▶ _Click-target data_
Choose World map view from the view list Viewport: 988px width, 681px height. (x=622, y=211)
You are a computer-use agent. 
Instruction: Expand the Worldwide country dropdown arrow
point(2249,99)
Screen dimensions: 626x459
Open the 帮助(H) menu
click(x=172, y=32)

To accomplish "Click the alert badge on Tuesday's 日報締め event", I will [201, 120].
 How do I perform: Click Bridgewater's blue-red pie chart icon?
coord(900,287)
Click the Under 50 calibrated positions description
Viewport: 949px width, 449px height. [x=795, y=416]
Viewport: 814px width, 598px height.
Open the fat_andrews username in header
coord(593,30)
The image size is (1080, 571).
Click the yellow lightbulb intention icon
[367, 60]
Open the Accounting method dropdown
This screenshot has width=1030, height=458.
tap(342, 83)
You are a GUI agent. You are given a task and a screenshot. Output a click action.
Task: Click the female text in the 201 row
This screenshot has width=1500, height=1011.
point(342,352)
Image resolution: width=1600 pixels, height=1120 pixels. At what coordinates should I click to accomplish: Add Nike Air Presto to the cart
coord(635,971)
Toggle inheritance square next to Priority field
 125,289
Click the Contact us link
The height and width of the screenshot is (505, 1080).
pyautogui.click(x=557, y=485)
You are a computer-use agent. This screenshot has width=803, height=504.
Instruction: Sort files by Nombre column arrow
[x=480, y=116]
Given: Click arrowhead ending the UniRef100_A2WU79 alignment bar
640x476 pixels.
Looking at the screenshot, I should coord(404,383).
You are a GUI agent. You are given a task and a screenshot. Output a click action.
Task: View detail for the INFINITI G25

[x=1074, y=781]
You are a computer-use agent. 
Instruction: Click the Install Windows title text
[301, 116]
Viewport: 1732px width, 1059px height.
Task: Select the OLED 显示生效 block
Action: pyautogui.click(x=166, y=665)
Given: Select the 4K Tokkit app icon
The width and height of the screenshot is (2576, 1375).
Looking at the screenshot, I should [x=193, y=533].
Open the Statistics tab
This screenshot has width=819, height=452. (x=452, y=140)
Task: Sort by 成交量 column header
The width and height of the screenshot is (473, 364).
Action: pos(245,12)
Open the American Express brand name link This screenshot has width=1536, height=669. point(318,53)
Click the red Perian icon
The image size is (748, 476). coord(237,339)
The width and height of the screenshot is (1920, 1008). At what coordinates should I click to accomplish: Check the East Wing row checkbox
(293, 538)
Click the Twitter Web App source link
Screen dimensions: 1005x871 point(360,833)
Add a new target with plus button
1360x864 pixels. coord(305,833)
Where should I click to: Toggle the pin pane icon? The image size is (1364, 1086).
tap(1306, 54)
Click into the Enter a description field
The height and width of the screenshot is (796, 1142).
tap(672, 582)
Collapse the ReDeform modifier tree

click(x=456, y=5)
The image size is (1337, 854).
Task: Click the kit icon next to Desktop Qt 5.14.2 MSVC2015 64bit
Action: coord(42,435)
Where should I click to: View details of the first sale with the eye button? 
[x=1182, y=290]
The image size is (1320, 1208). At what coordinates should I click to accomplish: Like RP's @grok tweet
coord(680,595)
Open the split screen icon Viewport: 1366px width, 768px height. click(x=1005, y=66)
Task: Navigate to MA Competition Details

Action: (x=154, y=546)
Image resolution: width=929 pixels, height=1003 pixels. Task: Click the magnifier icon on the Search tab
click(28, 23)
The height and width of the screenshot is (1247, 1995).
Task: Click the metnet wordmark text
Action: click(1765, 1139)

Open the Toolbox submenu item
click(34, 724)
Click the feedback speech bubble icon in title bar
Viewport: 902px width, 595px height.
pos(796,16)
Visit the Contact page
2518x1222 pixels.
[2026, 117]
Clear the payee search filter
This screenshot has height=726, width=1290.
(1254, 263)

▶ _Objective_
Reproduce the rows above verbatim, beginning with the line that contains "Open the American" and ending with the line that contains "[x=1182, y=290]".

▶ _Full solution_
Open the American Express brand name link This screenshot has width=1536, height=669. point(318,53)
Click the red Perian icon
The image size is (748, 476). coord(237,339)
The width and height of the screenshot is (1920, 1008). At what coordinates should I click to accomplish: Check the East Wing row checkbox
(293, 538)
Click the Twitter Web App source link
Screen dimensions: 1005x871 point(360,833)
Add a new target with plus button
1360x864 pixels. coord(305,833)
Where should I click to: Toggle the pin pane icon? The image size is (1364, 1086).
tap(1306, 54)
Click into the Enter a description field
The height and width of the screenshot is (796, 1142).
tap(672, 582)
Collapse the ReDeform modifier tree

click(x=456, y=5)
The image size is (1337, 854).
Task: Click the kit icon next to Desktop Qt 5.14.2 MSVC2015 64bit
Action: coord(42,435)
Where should I click to: View details of the first sale with the eye button? 
[x=1182, y=290]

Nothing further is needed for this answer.